→ SOURCE MATERIAL
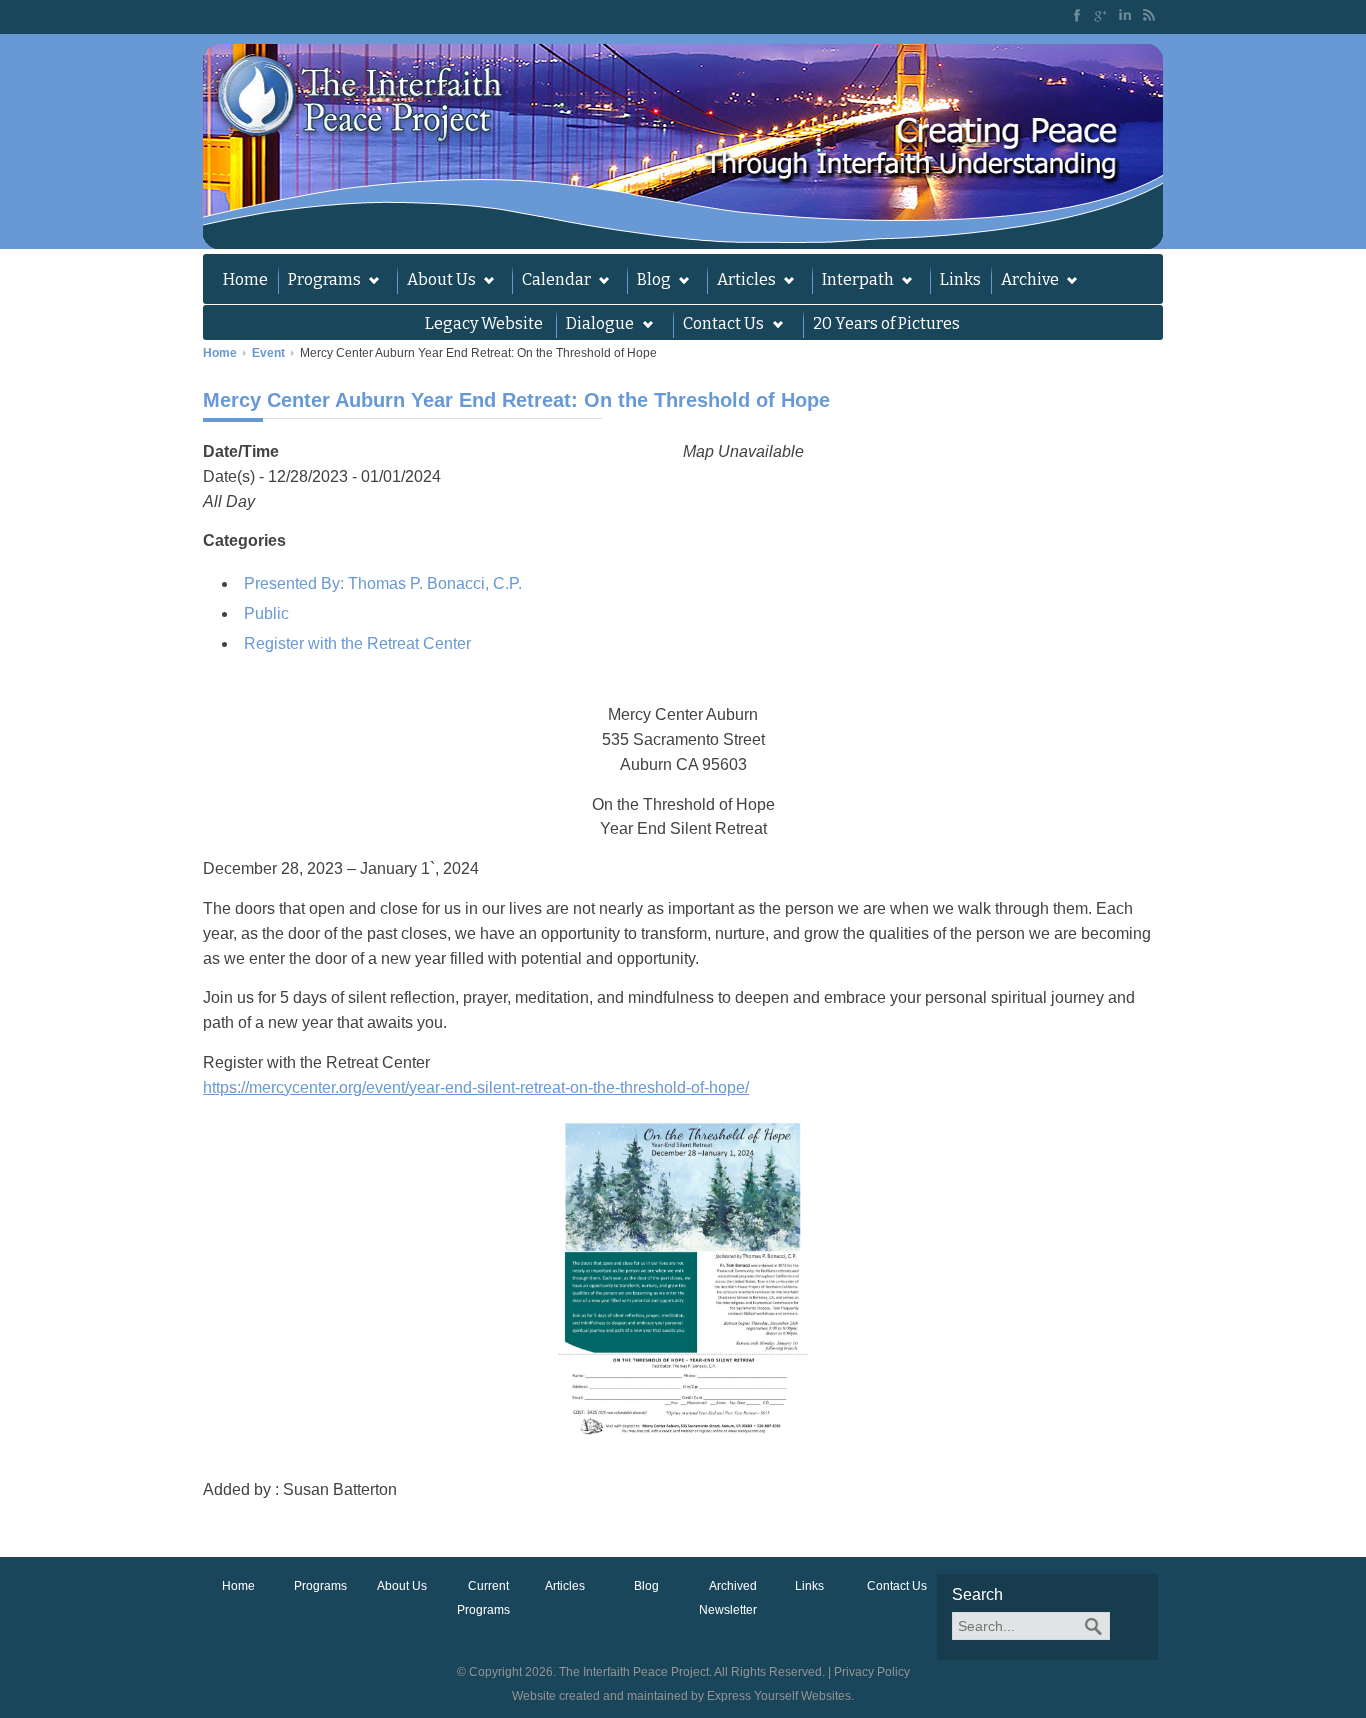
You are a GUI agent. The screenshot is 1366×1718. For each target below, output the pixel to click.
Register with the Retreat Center (357, 643)
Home (245, 279)
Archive (1025, 282)
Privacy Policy (872, 1672)
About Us (436, 282)
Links (960, 279)
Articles (741, 282)
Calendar (551, 282)
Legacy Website (484, 323)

→ WORK INSTRUCTIONS
Give back the whole listing exactly as written. Do not include any picture.

→ SOLUTION TO THIS EXERCISE
You are a GUI agent. The screenshot is 1366×1718. For each target below, output the pixel to click.
Register with the Retreat Center (357, 643)
Home (245, 279)
Archive (1025, 282)
Privacy Policy (872, 1672)
About Us (436, 282)
Links (960, 279)
Articles (741, 282)
Calendar (551, 282)
Legacy Website (484, 323)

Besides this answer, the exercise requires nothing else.